Le FMI arrive à Libreville pour une mission de dix jours afin d’évaluer la situation économique du Gabon. Cette visite intervient alors que Fitch alerte sur un risque de défaut de paiement et que la dette publique pourrait dépasser 85 % du PIB en 2026.
Le Fonds monétaire international (FMI) entame ce mercredi 25 février une mission de dix jours à Libreville, au Gabon.
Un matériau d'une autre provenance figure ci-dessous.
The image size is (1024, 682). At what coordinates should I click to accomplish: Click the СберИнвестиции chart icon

L’objectif : évaluer la situation économique du pays et discuter des réformes à venir, alors que les indicateurs financiers inquiètent les investisseurs.
Cette visite intervient un mois après un changement de cap des autorités gabonaises, qui ont tendu la main au FMI pour trouver des solutions face aux défis économiques du pays.À la veille de la mission, l’agence de notation américaine Fitch Ratings a alerté sur un « risque inhérent » de défaut de paiement pour le Gabon. En décembre 2025, Fitch avait dégradé la note de la dette publique de Libreville à CCC-, en raison d’un endettement excessif provoqué par l’augmentation des dépenses publiques pour répondre aux pressions sociales.
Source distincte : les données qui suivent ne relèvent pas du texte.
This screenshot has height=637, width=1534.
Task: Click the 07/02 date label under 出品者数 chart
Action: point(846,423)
Les experts estiment que la dette publique pourrait atteindre plus de 85 % du PIB en 2026, contre 73 % en 2024.Depuis cette dégradation, le Gabon a nommé Thierry Minko au poste de ministre de l’Économie. Il a annoncé quelques semaines après sa prise de fonction la mise en œuvre d’un « programme économique de croissance avec l’appui du FMI », rompant avec la politique de son prédécesseur.
Le ministère de l’Économie précise que la mission actuelle vise principalement à collecter des données. Bien que des discussions techniques soient déjà en cours, le FMI affirme ne pas avoir encore reçu de demande officielle de programme de la part de Libreville.